In doing research for a new book project, I spent some time exploring a few books on the philosophy of education.
This may sound incredibly dull, but it was some of the most exciting reading I’ve done recently, despite it’s heft, because it really asks us to return to our basic beliefs about education and learning. Do we believe that education is a cornerstone of our democracy and is the great potential equalizer for our citizens? Or do we believe that education is for the few and the privileged? Do we think teachers are like bosses and must be in top-down control, or should the classroom be a more collaborative working environment, where the teacher is as much as guide and part of the learning as a content delivery service professional. These are big questions we really need to explore in depth before you can make a knee- jerk decision on things like charter schools, vouchers, testing or anything else- what are our fundamental beliefs about the purpose of education in this Country? If we can have some common core belief or goal, then the decisions that lay on top of that are much easier to understand and justify, as well as discarding ideas that do not support or map to the higher purpose.
In the great national debate over money and teachers, we have to face the fact that we’re in a time of great disruption. Traditional education with lecture style formats is not “wrong” but it doesn’t meet the needs of all learners. Everything we’re learning about the brain and how people think and learn demands that we do better. What we need to do is translate all this new information into practice, which any other profession, like medicine, will tell you is easier to say than do.
So let’s pick one of these disruptions. You’ll see a lot of folks debating whether or not the money spent on higher education can be justified if folks can’t get a job after college because of the economy, or because they may not be seen as having practical skills. the underlying philosophical question here is one of whether education is an intellectual or a practical exercise. (I think it’s both, actually.).
We need teachers to be agents, to be essentially service providers, like other professionals. We need them to use their judgment, knowledge and skills to filter information, and choose worthy goals for their students. Yet so often, teachers are set a very prescribed curriculum that takes all of that judgment and learning and throws it out the window in the name of standardization. We’re asking our teachers to become more like factory workers and less like professionals, who are willing to question themselves and others about the purpose of what we’re doing, it’s logic and larger purpose. instead, we’re asking them to just do a job, stop questioning, and produce standard students with standard intellect and nothing more. Is it any surprise we’re getting students who seem lost without being spoon fed information? Is it any surprise we’re getting less rather than more free thinkers and innovators?
The more we try to turn education into a practical, journeyman, factory experience, the more we move away from it’s best and most exciting purpose- helping people become great thinkers and problem solvers, in any context.

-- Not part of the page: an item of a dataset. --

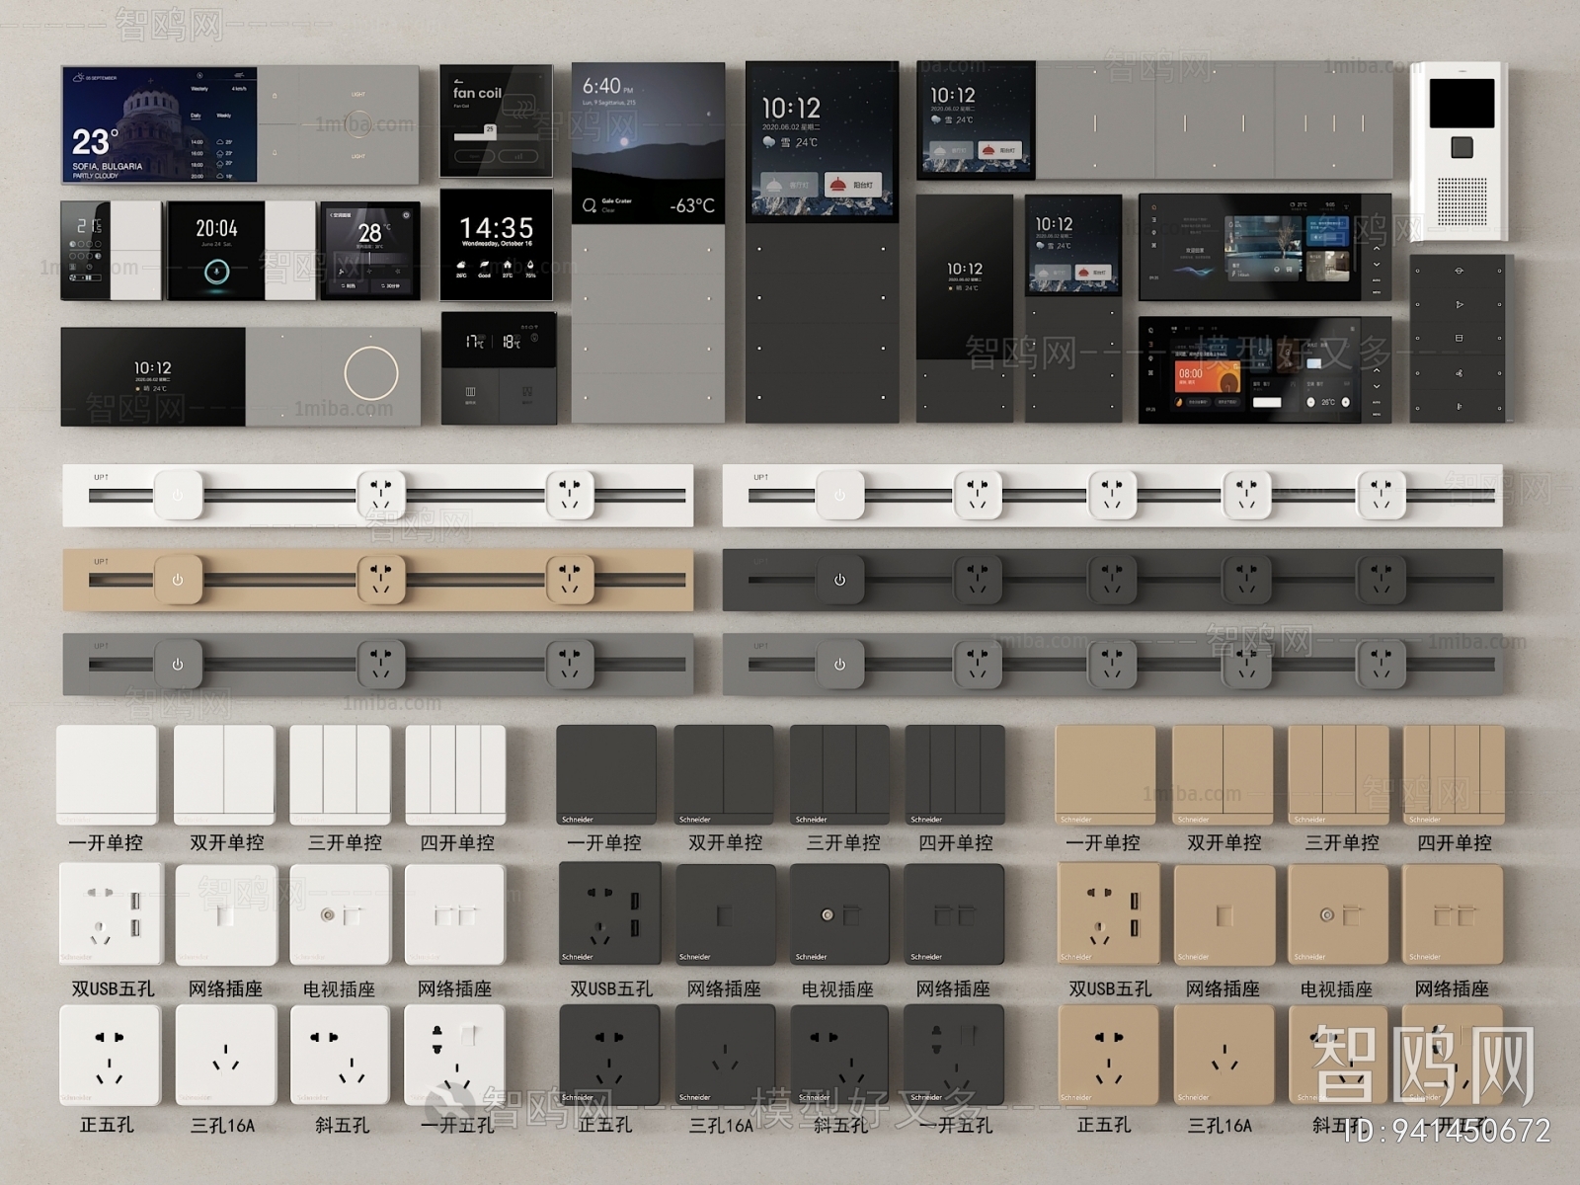Viewport: 1580px width, 1185px height.
Task: Tap the glowing ring on the bottom-left gray panel
Action: point(371,374)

It’s why when people seem to look at education as a mere ticket onto the ride of life, rather than a formative experience, to build the foundation of who we are and what we believe, that they are cheapening and devaluing the true purpose of education. Likewise, when we forget the fundamental philosophical underpinnings of why we value education in the first place, we risk losing the things that make education exciting and important to the life of the mind along the way.

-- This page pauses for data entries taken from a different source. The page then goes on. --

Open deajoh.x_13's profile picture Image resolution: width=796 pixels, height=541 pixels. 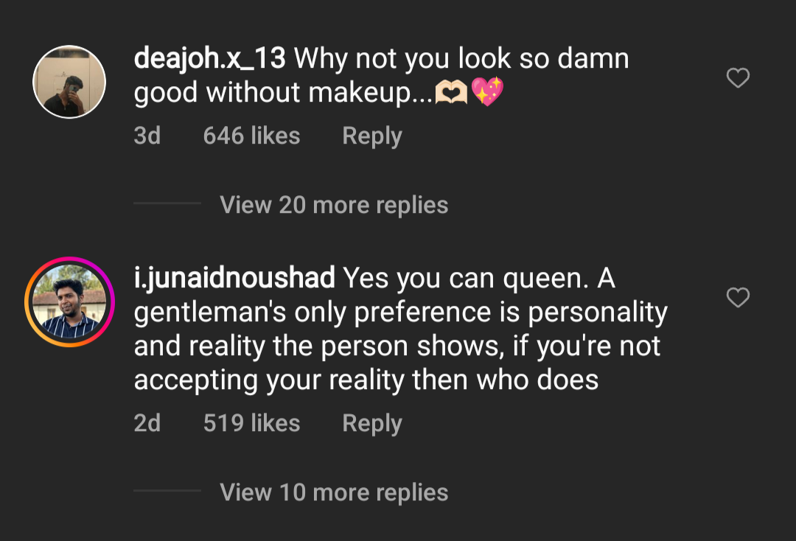[69, 82]
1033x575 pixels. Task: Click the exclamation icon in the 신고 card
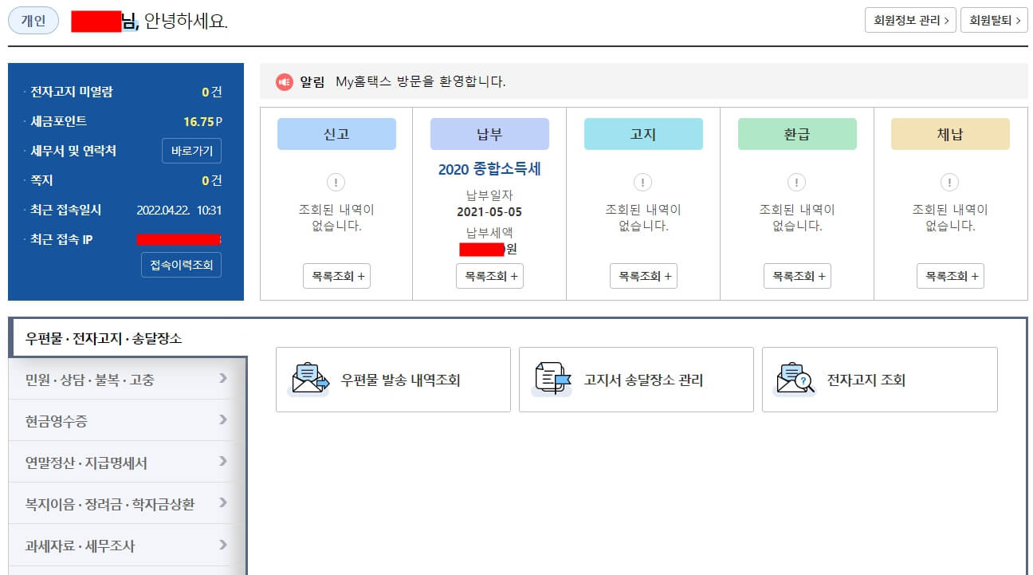(x=336, y=182)
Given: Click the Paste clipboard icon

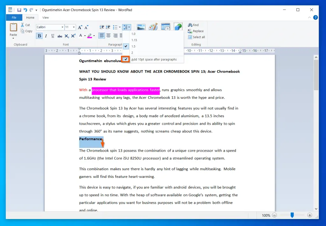Looking at the screenshot, I should tap(13, 28).
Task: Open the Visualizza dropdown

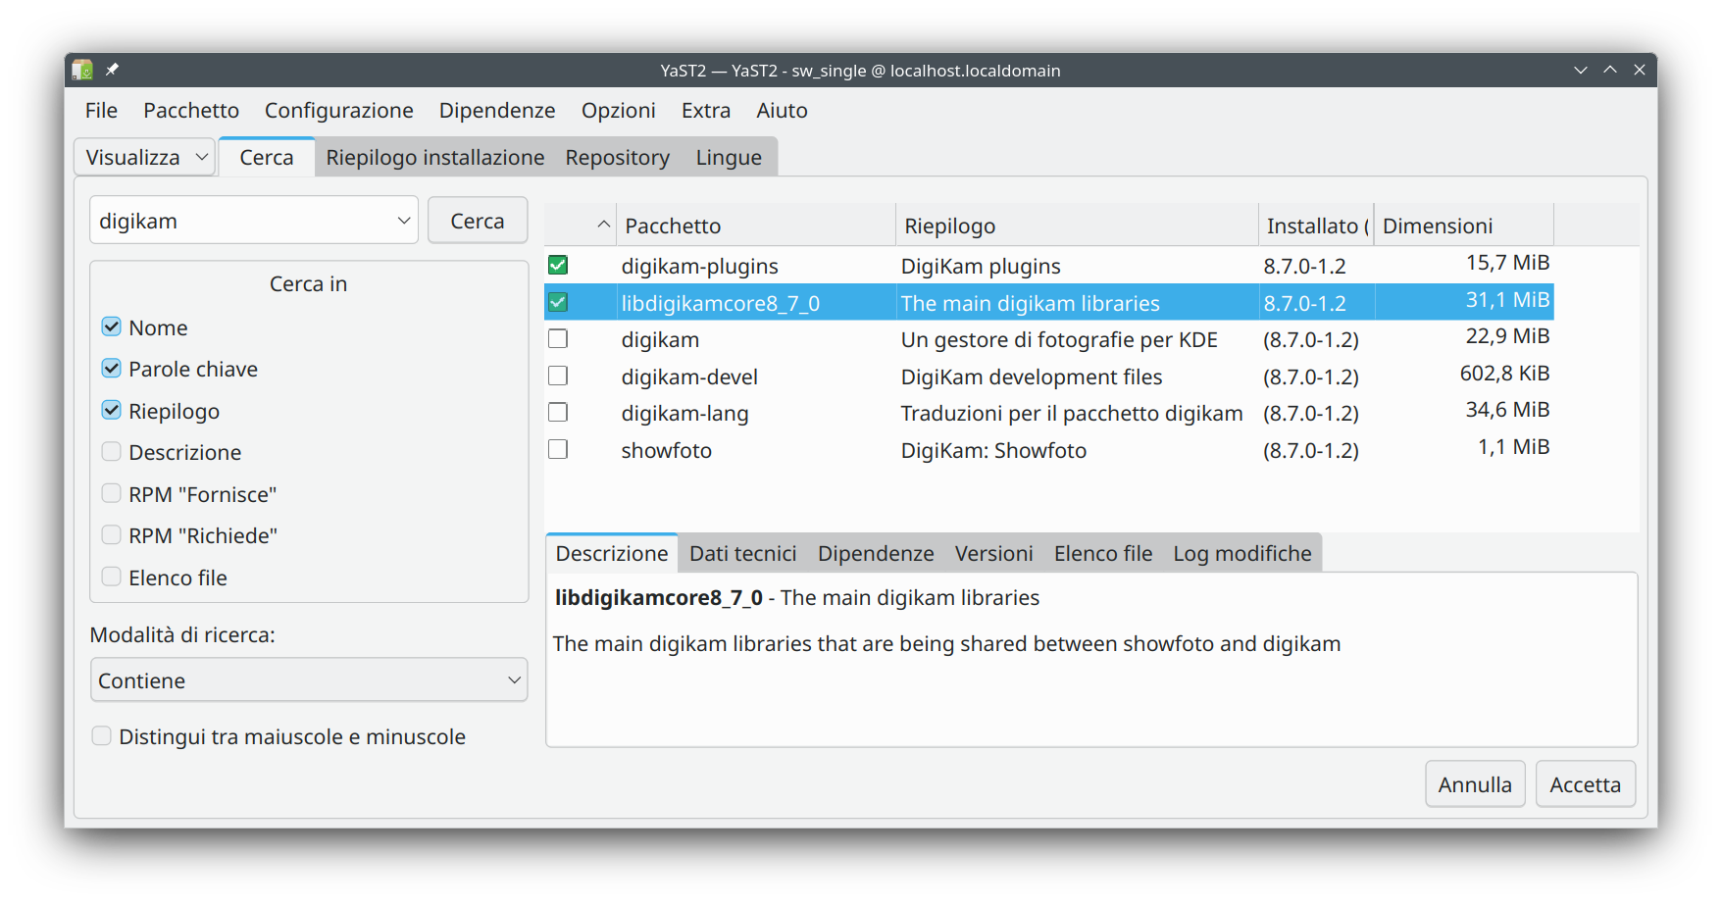Action: (x=145, y=158)
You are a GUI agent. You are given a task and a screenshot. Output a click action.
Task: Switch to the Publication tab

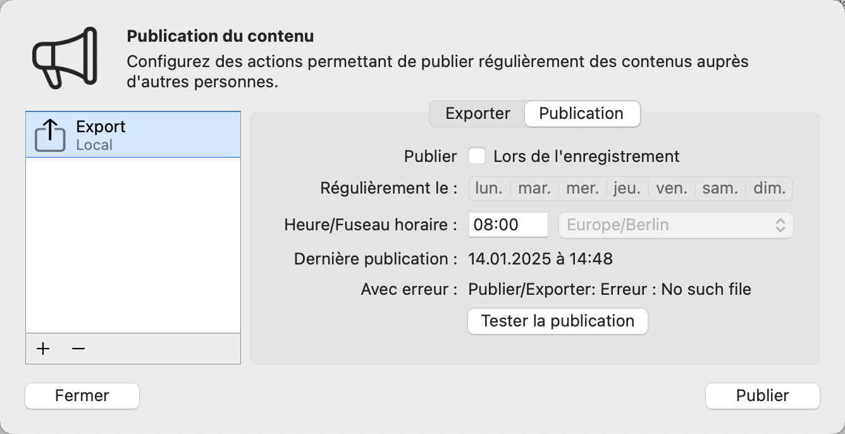coord(582,113)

Thanks for reading this- it’s a bit more esoteric than usual, but that’s what you get from reading philosophy and trying to get down to the fundamental questions of why we’re making the choices we make every day. It’s not light entertainment, but it’s always worthwhile and satisfying to me, at least, to realize sometimes we’re asking the wrong questions, and discovering the foundation of our beliefs is fundamental to moving forward in a thoughtful, purposeful way.